Slice if Lucy: Insights


Insights

Every March, teachers at my middle school are given the opportunity to design a one week, deep-dive, multi-grade level class. Students are invited to rank their choices, and everyone is placed, as a result of the director's diligence, in one of their top two choices. All other classes are suspended, so students and teachers can engage fully in this week-long class. As you can imagine, all of the preparations leading up to Insights while teaching a full load is a bear. Someone recently asked me if all of that work and cost are worth it. Having just finished this year's "Insights" class this afternoon, I can affirm, although wearily, its value.

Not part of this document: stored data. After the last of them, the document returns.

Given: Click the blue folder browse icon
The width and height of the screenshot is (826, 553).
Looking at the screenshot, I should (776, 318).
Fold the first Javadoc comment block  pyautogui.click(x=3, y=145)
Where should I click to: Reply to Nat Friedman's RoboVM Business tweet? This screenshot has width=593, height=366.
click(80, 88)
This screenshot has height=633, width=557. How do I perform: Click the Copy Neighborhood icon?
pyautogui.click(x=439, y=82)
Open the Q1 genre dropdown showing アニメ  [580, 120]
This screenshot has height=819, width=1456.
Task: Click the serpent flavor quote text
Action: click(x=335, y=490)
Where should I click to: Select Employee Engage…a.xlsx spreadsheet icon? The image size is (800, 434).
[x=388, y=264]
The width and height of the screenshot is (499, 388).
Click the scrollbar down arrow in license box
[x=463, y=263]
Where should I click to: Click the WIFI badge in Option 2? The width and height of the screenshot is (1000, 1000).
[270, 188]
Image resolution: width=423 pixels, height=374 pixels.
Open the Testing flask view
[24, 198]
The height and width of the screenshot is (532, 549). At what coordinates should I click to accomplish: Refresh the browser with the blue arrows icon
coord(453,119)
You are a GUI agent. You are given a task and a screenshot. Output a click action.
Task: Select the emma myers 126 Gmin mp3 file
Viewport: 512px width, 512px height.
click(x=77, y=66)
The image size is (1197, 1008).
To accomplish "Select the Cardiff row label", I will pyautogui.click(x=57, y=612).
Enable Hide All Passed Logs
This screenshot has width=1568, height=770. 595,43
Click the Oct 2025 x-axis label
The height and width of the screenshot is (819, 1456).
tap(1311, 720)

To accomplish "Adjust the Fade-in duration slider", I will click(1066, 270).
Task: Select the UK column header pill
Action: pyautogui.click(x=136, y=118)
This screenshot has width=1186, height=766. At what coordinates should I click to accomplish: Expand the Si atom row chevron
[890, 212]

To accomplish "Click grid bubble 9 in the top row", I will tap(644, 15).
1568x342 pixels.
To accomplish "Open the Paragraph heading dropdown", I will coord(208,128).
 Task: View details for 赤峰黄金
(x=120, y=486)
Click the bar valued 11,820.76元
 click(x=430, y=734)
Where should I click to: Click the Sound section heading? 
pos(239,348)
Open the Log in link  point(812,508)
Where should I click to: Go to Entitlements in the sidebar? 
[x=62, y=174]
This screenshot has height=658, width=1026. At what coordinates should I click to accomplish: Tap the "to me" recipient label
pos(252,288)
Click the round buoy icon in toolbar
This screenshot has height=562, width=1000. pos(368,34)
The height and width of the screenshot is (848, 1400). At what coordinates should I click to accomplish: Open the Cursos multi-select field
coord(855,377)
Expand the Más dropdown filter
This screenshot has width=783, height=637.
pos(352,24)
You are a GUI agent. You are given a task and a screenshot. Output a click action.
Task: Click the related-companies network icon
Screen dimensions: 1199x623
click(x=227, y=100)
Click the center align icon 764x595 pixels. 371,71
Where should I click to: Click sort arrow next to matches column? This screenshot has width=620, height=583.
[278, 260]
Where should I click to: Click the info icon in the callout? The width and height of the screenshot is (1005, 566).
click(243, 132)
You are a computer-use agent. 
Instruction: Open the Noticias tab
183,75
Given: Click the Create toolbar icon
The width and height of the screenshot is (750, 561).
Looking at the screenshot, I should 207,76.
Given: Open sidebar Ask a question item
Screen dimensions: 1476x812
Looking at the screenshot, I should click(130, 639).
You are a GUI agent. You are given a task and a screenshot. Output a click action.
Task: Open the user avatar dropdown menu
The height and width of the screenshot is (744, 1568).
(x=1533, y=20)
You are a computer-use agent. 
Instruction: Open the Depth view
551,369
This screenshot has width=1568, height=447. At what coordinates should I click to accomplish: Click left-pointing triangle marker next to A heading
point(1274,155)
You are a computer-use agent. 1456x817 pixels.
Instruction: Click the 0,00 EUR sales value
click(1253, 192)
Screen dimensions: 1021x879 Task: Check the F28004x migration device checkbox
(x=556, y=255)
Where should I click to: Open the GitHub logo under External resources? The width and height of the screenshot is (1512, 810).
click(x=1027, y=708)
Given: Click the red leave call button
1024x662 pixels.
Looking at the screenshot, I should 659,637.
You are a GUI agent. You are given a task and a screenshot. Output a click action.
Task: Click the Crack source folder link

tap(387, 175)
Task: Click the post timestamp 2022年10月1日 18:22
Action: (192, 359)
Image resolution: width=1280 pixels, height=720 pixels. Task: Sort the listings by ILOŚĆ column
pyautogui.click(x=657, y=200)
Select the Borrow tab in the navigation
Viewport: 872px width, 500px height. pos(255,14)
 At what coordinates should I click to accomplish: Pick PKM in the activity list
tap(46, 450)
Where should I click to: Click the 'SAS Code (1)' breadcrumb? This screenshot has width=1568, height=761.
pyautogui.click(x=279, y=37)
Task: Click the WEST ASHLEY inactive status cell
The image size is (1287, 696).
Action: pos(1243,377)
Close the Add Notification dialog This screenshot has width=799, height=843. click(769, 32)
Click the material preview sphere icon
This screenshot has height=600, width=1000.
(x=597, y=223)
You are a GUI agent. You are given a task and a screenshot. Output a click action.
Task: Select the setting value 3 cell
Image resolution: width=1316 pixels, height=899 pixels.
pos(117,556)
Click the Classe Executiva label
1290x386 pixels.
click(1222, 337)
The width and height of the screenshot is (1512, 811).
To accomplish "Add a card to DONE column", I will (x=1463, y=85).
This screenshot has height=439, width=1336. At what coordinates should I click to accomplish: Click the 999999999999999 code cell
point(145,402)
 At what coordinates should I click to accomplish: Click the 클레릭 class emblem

This year, I co-created an Insights focused on creating children's literature. We hung out in the stacks in the children's section of the local library to revisit stories we loved when we were children and to hear from the librarians what kids want from their books these days. We spent the morning in a workshop with a local author/illustrator/professor who shared her process and inspired thoughtful consideration of the relationship between the text and visuals in any book. We worked one-on-one to plan story arcs, develop characters, and fiddle with layouts and formatting. We visited an elementary class to field test our ideas and learned that little kids can be brutally honest, but also encouraging. We ate so many snacks, but we decided that was OK because creators need creature comforts to stay on task and push/pull our ideas into being. We laughed, disagreed, pushed gently, celebrated, and created. Their biggest challenges? Pacing themselves with the snacks and embracing the iterative process of creation. Physician, heal thyself; these are my growth edges, too.


1 comment:

  1. Sounds wonderful. My old school does that the for the first two days of the spring semester. We call it intersession. When we first started we did three days, but most teachers thought that was too much. I would have loved a whole week! Get some well deserved rest. This part made me smile: "Their biggest challenges? Pacing themselves with the snacks and embracing the iterative process of creation. Physician, heal thyself; these are my growth edges, too." I'm sure you and your students created some great memories!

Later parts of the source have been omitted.